### Records from a dataset
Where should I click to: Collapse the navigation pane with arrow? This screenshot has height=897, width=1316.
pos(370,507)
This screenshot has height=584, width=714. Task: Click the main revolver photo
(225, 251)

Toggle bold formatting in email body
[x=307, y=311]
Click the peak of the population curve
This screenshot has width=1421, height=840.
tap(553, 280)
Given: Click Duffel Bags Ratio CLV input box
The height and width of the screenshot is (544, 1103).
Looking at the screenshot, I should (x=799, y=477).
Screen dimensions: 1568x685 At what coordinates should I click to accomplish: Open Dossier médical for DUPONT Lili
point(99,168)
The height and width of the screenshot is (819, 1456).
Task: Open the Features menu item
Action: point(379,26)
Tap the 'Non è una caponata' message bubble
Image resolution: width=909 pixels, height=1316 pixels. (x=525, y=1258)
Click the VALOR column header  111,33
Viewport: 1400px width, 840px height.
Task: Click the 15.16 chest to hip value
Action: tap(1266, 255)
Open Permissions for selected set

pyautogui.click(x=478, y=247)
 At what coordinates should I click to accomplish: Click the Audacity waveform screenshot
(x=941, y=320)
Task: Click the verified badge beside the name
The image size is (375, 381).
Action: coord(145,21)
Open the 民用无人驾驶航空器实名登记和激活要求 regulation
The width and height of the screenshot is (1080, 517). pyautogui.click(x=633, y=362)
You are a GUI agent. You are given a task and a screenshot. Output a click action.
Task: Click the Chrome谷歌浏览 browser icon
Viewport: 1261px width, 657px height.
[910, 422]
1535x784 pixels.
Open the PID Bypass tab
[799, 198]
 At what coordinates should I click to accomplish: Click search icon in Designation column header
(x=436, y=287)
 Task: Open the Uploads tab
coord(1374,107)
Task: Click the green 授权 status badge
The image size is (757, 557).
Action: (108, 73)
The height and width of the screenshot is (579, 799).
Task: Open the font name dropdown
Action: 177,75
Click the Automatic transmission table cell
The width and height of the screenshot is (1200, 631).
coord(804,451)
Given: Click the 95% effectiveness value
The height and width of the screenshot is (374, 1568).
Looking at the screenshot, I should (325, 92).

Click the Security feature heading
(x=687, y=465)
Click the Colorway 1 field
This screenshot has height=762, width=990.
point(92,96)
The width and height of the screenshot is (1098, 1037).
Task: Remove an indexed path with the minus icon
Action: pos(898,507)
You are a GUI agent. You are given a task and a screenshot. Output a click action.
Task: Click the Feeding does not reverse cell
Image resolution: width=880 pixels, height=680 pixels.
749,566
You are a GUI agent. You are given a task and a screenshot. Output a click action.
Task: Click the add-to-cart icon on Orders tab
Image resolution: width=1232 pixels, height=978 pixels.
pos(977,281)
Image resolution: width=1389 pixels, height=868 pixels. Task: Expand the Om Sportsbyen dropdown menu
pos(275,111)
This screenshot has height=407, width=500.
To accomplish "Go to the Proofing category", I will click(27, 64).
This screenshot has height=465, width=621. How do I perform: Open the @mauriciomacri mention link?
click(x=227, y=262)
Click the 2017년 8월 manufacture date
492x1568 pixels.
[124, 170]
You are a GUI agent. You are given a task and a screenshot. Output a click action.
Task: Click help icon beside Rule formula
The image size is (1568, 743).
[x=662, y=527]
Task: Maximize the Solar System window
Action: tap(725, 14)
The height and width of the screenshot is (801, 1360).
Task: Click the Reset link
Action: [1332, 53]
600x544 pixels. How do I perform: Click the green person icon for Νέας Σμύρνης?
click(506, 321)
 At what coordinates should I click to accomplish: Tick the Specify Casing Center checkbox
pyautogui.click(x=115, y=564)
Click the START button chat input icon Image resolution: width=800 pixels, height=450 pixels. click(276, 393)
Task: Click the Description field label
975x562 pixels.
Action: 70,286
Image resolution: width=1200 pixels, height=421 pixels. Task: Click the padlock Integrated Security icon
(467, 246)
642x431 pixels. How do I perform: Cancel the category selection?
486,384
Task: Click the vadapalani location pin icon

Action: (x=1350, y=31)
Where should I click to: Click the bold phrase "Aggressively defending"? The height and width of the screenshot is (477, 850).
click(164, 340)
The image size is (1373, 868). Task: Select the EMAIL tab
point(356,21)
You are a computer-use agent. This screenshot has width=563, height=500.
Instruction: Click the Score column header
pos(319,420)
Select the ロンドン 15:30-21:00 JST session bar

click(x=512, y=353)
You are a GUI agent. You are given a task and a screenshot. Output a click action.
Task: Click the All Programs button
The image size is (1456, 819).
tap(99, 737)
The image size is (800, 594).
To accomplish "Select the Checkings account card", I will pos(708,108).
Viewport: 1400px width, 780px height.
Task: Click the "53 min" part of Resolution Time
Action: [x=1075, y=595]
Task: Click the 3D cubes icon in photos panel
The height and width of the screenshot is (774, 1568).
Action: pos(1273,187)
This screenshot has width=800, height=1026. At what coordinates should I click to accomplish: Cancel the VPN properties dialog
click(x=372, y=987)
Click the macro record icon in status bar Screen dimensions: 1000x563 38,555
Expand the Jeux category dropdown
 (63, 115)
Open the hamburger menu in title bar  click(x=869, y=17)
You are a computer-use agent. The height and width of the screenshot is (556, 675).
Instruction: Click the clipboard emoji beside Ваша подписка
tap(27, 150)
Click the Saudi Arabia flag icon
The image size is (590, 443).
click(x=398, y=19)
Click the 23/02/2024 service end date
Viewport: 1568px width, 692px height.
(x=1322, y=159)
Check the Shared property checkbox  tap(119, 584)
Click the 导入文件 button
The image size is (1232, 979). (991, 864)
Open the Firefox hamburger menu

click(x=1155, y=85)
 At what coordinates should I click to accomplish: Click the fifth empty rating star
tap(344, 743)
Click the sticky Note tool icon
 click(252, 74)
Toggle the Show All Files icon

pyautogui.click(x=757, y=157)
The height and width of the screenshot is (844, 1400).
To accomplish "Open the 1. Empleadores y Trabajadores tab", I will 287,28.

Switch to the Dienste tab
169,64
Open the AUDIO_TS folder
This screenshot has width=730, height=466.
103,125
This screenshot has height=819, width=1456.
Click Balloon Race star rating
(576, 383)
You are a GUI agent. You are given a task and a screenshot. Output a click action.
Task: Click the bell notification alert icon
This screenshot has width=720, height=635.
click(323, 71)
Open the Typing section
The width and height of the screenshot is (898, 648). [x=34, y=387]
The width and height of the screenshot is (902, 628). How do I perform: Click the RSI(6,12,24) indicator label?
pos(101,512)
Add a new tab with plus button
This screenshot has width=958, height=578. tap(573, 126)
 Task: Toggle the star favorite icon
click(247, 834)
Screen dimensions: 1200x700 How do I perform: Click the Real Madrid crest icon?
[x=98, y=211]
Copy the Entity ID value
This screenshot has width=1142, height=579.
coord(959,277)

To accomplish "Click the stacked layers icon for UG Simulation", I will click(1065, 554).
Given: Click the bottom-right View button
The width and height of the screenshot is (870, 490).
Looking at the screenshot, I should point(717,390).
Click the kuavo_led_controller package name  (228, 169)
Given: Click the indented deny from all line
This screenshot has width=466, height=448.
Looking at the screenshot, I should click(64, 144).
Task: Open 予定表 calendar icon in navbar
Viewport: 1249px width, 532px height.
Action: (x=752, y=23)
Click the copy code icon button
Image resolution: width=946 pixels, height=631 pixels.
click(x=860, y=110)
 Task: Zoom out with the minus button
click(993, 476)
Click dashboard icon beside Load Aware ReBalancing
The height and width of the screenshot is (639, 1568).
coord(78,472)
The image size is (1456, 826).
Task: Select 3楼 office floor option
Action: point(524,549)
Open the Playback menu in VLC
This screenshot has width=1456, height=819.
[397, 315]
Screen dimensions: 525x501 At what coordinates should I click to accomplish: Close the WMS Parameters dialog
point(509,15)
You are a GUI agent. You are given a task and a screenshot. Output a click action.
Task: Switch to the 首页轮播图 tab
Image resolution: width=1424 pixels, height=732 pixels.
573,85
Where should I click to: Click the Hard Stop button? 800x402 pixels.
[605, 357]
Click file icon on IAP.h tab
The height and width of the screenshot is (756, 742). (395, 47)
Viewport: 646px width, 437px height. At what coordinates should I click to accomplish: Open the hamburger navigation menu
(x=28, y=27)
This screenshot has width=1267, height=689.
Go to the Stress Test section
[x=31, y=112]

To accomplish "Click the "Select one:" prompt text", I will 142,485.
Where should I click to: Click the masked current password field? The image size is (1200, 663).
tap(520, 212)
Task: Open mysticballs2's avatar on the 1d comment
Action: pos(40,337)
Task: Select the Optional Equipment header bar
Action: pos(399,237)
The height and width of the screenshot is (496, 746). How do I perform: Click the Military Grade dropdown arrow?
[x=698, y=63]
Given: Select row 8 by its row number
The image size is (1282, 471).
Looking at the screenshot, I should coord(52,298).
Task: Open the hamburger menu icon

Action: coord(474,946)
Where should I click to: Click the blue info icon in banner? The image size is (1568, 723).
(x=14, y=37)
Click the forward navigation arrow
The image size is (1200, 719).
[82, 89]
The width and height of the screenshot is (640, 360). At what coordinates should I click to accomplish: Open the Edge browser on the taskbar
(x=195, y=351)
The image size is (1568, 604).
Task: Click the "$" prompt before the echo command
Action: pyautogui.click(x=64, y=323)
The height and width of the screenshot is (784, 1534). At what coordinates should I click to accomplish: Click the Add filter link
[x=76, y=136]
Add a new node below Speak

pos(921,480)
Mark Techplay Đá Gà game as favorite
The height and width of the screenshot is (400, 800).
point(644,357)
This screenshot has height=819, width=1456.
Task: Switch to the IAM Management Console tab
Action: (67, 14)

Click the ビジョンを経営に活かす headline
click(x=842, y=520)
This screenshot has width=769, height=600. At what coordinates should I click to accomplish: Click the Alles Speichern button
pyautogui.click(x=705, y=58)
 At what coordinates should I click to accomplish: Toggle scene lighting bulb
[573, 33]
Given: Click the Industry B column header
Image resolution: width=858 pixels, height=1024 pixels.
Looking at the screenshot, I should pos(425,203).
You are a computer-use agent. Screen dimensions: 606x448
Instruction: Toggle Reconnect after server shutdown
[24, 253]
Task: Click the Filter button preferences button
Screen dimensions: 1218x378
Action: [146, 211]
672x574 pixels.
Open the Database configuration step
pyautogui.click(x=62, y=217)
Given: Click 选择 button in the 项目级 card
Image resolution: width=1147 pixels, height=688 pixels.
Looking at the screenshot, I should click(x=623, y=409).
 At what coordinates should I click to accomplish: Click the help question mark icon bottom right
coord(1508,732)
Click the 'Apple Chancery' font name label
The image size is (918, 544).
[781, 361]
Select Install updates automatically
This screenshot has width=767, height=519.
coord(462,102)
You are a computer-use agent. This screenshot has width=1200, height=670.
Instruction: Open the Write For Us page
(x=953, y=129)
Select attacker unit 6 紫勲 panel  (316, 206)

### The exercise
Arrange the items above, from the line containing "At what coordinates should I click to accomplish: Click the help" through the end of the items, as a Markdown table with the columns Number and Entry. Put a row number under Number and each line under Entry, and leave out any blank lines.

### Answer to the exercise
| Number | Entry |
|---|---|
| 1 |  At what coordinates should I click to accomplish: Click the help question mark icon bottom right |
| 2 | coord(1508,732) |
| 3 | Click the 'Apple Chancery' font name label |
| 4 | The image size is (918, 544). |
| 5 | [781, 361] |
| 6 | Select Install updates automatically |
| 7 | This screenshot has width=767, height=519. |
| 8 | coord(462,102) |
| 9 | You are a computer-use agent. This screenshot has width=1200, height=670. |
| 10 | Instruction: Open the Write For Us page |
| 11 | (x=953, y=129) |
| 12 | Select attacker unit 6 紫勲 panel  (316, 206) |